An initial job offer probably won’t include your ideal salary (very few offers do), so it’s up to you to ask for what you want and state your case. Negotiating money is rarely easy and often uncomfortable, but this shouldn’t hold you back from trying to improve your earnings. The best time to get a big salary increase is when you get a new offer. After you accept a job, you lose your leverage to improve your pay and work conditions.
Here are some tips to help you negotiate the next offer:
1. Don’t discuss money until an offer has been extended. This tells the hiring manager that you’re interested in the role, not just the pay. You also have more time to impress HR and convince them that you deserve the higher end of their planned budget.
2. Don’t disclose your previous salary. If you give HR a number that falls below their budget, you won’t receive the best offer. You’re not obligated to reveal past salaries or wages, and some states even ban companies from asking.
3. Don’t give out a fixed figure if HR wants to know your desired salary. Provide a range in case the amount you want is too high. You’ll come off more flexible and cooperative. Do some research to find out what you can reasonably ask for and be mindful that HR will likely pursue the lower end of your request. If you think you’re worth $80,000, don’t ask for $70,000 to $80,000. Ask for $80,000 to $90,000. Just make sure that what you ask for falls in line with your research.
4. Move beyond the salary when negotiating an offer. HR can’t increase your salary beyond what’s been budgeted for the role. If your base pay can’t go up any further, you can negotiate other parts of your compensation and your work conditions too. Some examples are listed below.
• Job title
• Job responsibilities
• Stock options
• Relocation expenses
• Continued education
• Vacation time
• Work hours or work-from-home options
• Laptops, phones, and other tools
• Severance provisions
It’s worth noting that growth and environment may improve your job satisfaction more than a higher salary. When you negotiate your offer, focus on the value of the entire deal instead of just the money.
5. Help the other side understand why you deserve what you’re asking for. Never state your requests without justifying them, otherwise you might seem unreasonable and demanding. Competing offers with better pay can make a case for a higher salary. Having young children can help build a case for needing flex hours. Whatever you ask for, just make sure you have a valid reason for the request.

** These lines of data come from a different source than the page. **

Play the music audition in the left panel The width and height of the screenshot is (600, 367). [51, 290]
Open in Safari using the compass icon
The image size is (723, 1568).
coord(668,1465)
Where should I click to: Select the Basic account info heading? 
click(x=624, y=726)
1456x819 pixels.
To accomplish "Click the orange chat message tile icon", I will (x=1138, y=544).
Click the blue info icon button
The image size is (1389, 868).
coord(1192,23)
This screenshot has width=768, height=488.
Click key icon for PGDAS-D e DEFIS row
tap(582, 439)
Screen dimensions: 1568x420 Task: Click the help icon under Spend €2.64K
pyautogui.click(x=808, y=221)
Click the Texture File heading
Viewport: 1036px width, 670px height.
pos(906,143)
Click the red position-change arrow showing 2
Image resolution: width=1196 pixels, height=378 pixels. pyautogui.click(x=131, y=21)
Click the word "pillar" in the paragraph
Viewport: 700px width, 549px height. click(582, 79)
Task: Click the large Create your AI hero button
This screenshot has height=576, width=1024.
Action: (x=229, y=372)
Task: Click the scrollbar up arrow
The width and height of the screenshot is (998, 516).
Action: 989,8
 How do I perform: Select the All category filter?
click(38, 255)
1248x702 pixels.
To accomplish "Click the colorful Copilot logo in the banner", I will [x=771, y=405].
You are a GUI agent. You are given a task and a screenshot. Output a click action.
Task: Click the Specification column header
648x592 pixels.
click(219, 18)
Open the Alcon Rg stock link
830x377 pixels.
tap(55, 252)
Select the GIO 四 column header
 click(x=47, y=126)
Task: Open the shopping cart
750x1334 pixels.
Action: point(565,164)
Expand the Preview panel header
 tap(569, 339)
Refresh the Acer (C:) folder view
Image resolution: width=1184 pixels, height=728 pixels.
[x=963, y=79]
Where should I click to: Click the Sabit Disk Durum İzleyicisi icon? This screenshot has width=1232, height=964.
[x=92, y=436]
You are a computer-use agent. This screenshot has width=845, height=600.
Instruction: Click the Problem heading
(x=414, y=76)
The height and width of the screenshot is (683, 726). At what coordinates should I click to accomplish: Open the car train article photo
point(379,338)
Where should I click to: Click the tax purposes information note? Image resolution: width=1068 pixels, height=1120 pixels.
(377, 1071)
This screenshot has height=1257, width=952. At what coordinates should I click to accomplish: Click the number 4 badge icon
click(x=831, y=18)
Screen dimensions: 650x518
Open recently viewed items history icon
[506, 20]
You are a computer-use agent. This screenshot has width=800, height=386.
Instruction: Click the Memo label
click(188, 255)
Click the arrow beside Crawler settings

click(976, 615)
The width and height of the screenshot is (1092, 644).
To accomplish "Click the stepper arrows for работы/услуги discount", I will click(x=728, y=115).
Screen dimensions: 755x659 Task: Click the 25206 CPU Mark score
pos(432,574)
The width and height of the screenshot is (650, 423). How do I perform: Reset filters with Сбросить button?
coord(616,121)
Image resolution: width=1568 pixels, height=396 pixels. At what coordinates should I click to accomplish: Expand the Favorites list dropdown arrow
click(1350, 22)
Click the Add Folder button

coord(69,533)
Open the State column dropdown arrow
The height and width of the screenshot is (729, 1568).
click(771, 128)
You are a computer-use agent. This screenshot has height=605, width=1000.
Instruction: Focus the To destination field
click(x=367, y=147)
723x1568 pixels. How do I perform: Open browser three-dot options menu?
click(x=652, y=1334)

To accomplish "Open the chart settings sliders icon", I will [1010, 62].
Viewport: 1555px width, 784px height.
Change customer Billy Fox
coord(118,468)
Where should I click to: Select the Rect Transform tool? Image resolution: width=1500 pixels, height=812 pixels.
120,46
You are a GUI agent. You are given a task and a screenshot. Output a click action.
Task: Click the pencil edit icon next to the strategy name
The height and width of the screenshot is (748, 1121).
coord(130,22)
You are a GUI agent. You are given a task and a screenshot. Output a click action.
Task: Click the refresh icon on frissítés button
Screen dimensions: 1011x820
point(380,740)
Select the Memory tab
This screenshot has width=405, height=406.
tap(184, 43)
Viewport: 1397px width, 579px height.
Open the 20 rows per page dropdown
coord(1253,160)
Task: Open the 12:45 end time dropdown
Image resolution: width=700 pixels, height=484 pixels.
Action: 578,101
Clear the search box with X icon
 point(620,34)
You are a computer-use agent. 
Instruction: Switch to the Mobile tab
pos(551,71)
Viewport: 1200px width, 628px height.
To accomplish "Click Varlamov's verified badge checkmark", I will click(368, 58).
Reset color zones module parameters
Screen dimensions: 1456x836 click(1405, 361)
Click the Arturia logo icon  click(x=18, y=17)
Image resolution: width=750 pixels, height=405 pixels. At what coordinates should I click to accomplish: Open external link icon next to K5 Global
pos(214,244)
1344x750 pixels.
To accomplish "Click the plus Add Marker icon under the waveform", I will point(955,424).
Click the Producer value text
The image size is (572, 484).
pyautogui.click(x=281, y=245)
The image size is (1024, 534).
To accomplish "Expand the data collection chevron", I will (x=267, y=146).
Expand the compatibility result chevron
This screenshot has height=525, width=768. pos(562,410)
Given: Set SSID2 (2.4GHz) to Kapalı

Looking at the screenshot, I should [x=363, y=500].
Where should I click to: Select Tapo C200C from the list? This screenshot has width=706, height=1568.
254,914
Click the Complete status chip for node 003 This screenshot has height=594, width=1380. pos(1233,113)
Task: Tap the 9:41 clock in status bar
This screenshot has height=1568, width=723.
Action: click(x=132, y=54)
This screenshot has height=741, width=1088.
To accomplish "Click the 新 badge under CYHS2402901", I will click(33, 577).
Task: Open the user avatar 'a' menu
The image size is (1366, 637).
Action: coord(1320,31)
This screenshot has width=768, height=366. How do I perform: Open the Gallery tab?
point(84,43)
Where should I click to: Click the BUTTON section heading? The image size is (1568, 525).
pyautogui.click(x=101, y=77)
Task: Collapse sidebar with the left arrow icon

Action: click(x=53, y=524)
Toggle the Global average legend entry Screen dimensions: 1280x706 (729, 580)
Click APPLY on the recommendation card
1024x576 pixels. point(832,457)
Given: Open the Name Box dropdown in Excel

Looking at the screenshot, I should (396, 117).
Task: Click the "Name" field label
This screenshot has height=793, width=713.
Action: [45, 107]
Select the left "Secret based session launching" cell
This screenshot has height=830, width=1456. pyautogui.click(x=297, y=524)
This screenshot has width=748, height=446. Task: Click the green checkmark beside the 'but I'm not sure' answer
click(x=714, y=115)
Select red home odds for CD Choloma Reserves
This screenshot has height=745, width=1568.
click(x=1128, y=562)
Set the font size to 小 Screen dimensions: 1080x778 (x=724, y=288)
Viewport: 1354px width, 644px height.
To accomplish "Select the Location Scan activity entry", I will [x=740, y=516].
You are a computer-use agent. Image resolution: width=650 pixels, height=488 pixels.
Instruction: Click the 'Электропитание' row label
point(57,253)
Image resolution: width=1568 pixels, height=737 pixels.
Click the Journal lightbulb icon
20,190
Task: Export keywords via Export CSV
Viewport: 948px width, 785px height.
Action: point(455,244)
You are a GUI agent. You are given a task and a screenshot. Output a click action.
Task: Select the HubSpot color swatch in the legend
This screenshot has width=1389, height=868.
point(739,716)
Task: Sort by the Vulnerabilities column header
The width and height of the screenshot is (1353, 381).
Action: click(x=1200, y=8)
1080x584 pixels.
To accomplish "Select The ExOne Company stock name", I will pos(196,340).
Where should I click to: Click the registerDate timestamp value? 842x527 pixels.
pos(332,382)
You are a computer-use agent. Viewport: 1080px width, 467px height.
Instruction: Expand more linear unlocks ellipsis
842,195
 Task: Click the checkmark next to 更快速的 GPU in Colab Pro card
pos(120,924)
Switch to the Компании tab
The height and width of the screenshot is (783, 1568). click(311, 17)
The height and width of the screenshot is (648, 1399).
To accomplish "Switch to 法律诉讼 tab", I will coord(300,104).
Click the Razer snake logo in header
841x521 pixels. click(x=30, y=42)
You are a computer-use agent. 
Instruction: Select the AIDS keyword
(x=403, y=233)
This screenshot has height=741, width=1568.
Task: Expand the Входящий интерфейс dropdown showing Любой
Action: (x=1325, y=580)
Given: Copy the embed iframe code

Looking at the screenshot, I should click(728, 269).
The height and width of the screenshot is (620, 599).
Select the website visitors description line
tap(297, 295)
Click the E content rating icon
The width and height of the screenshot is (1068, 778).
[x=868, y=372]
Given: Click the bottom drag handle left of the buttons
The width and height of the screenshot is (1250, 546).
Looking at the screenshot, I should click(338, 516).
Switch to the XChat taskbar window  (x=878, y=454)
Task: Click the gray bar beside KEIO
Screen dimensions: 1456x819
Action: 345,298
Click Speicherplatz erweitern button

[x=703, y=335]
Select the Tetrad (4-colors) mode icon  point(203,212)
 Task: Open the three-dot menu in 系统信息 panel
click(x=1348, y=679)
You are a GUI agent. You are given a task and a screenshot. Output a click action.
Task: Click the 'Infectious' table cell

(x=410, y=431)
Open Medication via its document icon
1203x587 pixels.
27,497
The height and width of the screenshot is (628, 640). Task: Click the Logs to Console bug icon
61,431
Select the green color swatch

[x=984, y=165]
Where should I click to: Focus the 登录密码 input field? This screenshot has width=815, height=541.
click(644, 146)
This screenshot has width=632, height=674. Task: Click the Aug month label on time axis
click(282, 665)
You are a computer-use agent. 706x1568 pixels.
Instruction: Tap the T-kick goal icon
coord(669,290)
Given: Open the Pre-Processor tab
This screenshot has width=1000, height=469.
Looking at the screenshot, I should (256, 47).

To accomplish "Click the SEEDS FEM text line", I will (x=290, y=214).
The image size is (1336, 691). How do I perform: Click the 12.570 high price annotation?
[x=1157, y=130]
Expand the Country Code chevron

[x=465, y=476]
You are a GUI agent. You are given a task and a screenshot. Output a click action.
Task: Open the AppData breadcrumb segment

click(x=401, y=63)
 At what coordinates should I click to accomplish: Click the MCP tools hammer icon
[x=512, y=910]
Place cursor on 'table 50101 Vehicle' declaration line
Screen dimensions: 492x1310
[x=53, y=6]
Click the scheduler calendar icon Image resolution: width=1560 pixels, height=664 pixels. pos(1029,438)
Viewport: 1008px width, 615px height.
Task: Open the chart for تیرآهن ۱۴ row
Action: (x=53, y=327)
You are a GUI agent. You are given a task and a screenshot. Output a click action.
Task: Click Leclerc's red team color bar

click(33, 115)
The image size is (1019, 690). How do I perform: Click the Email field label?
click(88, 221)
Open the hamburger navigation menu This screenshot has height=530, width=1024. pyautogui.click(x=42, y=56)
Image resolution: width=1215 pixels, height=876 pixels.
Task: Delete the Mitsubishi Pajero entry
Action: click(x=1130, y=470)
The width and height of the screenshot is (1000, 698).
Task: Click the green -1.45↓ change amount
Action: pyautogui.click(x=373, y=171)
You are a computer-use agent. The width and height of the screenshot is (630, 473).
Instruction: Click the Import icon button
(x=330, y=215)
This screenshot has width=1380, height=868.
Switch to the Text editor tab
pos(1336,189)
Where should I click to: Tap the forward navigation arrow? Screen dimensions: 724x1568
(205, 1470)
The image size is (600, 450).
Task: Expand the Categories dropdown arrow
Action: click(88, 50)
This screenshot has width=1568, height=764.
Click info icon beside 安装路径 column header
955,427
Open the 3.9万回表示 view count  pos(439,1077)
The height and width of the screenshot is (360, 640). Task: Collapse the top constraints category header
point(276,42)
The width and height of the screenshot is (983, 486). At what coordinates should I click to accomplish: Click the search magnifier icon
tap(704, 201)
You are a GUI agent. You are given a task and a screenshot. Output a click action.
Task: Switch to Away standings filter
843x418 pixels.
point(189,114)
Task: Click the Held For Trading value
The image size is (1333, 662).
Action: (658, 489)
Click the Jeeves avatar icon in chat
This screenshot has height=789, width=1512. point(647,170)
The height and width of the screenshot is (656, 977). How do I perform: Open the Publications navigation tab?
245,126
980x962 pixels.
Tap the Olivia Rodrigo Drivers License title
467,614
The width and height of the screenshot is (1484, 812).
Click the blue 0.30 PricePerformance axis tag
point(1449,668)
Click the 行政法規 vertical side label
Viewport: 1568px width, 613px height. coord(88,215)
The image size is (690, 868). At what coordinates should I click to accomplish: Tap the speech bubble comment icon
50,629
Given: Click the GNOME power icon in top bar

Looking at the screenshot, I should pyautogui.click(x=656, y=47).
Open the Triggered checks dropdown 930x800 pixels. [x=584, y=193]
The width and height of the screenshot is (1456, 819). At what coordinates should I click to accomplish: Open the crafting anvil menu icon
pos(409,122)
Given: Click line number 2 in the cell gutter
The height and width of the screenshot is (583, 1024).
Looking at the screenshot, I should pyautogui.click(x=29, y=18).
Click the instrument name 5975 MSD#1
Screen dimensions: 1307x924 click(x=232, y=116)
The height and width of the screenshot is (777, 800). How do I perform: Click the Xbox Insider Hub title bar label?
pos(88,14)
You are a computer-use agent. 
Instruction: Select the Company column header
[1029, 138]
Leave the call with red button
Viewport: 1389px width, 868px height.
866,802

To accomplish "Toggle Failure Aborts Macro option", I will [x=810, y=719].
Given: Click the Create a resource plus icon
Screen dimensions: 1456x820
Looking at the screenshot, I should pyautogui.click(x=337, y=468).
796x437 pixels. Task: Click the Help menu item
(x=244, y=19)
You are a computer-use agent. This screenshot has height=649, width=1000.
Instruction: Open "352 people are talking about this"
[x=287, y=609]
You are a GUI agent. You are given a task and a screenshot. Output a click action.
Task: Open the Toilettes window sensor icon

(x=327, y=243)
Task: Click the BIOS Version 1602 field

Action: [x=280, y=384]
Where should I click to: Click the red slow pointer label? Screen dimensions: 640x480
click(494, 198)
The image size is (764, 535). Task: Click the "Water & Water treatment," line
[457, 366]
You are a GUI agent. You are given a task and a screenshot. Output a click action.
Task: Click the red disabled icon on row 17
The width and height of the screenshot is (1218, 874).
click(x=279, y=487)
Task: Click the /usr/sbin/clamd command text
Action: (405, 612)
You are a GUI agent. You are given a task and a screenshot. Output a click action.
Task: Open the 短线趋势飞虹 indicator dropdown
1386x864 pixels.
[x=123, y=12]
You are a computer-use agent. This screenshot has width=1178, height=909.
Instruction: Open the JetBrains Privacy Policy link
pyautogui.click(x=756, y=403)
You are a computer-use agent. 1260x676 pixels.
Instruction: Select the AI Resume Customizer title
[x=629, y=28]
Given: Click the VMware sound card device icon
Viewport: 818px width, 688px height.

6. Tell the hiring manager that you’ll take the job if both parties can agree on an offer. HR won’t go through the trouble of padding your salary if they suspect you’ll walk away from the improved compensation. By making it clear that you want the role, you’ll also demonstrate that you know what you want and will take action to get it. This is the type of employee that most companies want to hire.
7. The most important tip: Make sure it’s the right job before you begin the negotiation process, or else you risk jeopardizing your career growth.